By implementing scheduling software, frontline leaders free their managers up to focus on more valuable tasks. And by taking their pain points and priorities into account, they may also help to close the manager-leadership trust gap. 

Scheduling solved with Blink

Blink’s employee app acts as a digital front door for your organization. You can promote open shifts through the news feed and give employees access to a self-serve scheduling dashboard.

Take a look at the Blink Hub to learn more.  

Ways to improve frontline worker wellbeing

Frontline workers face unique challenges in their day to day work, including frustrated customers and irregular shifts. 

As a result, they’re more likely to experience poor mental health and wellbeing when compared with their office-based co-workers.
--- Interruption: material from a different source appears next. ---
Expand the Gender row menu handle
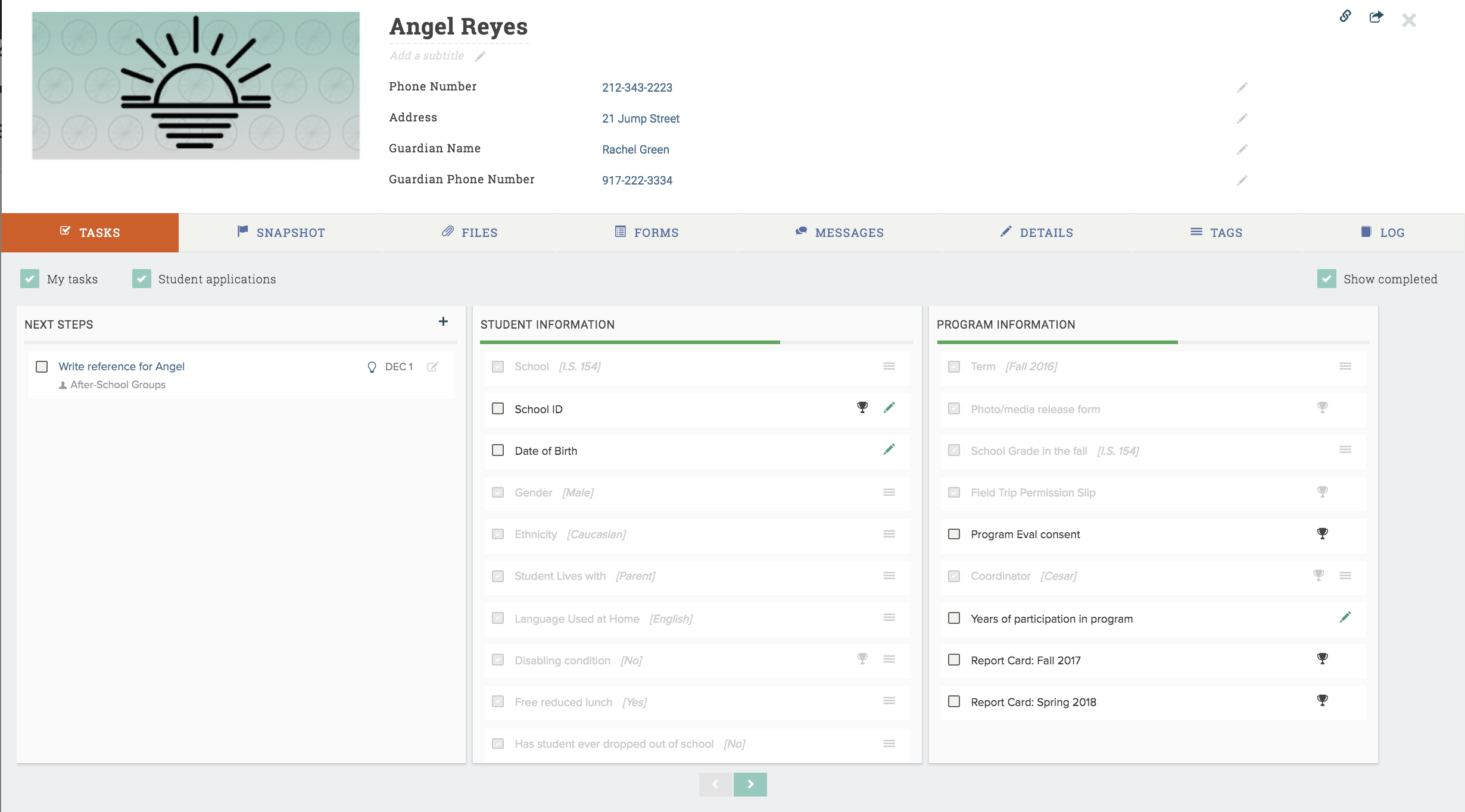The height and width of the screenshot is (812, 1465). click(x=889, y=492)
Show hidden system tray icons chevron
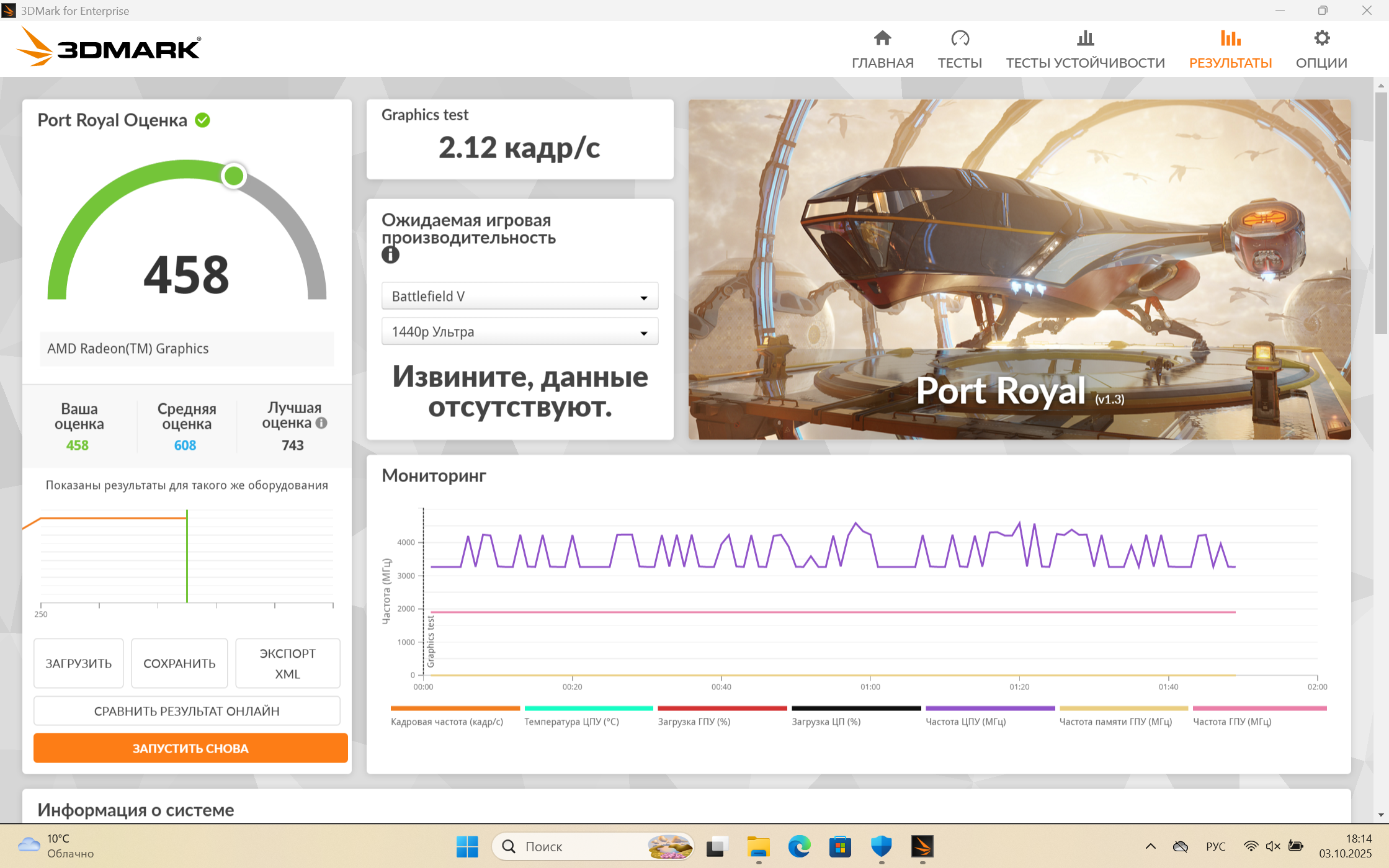 (1150, 846)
Concerningly, frontline workers are also 30% less likely to seek professional support.

A recent Cornerstone article says this is where frontline employers need to step in, providing and signposting wellbeing resources for employees. Here are some of the article’s tips for improving frontline worker wellbeing. 

The physical component:

  • Providing proper equipment to reduce strain and risk of injury
  • Enforcing rest and break periods
  • Providing access to healthy food options and hydration stations

The mental component:

  • Making employee assistance programs (EAPs) and confidential counseling services available and easy to access
  • Offering stress management and mindfulness training 
  • Scheduling regular mental health check-ins or counseling sessions 

The social component:

  • Creating employee resource groups (ERGs), a place where employees can share concerns or interests
  • Establishing dedicated spaces for social interaction and relaxation
  • Making DE&I part of company culture to ensure that all frontline workers feel valued, respected, and included

For more advice on frontline wellbeing, read our article: Our panel’s practical advice on frontline stress and wellbeing

What it takes to get Gen Z on the shop floor

The manufacturing labor pool is shrinking, in part, because not enough young people are entering the manufacturing workforce.  

McKinsey says that getting Gen Z (people born between 1996 and 2010) to work in manufacturing is key to overcoming labor shortages. 

But, currently, manufacturing companies don’t get many Gen Z applications. And when they do manage to hire Gen Z workers, they don’t tend to stay for long.

So McKinsey conducted research into what these younger workers want. Here’s what they found.

Flexibility, connectivity, and meaning

For Gen Z, it’s not all about the money. When looking for a job, they prioritize flexibility, connectivity, and meaning. 

So use technology to support shift swapping. Support co-worker connections. And highlight the impact your company has on the local community and environment.

Tech tools

Early-career workers don’t always have top-notch technical or people skills. But Gen Z brings other attributes to the table. 

Unlike older workers, they’ve grown up getting instant digital answers to their questions. They like using self-help videos to solve problems. Harness this initiative by giving Gen Z workers innovative tech tools.

Training

In manufacturing, 48% of Gen Z workers say they intend to leave within the next three to six months. This compares with 41% for those working in other industries. 

Lack of career development and advancement is the number one reason Gen Z workers choose to leave. So invest in programs that help employees learn new skills and move up the ladder.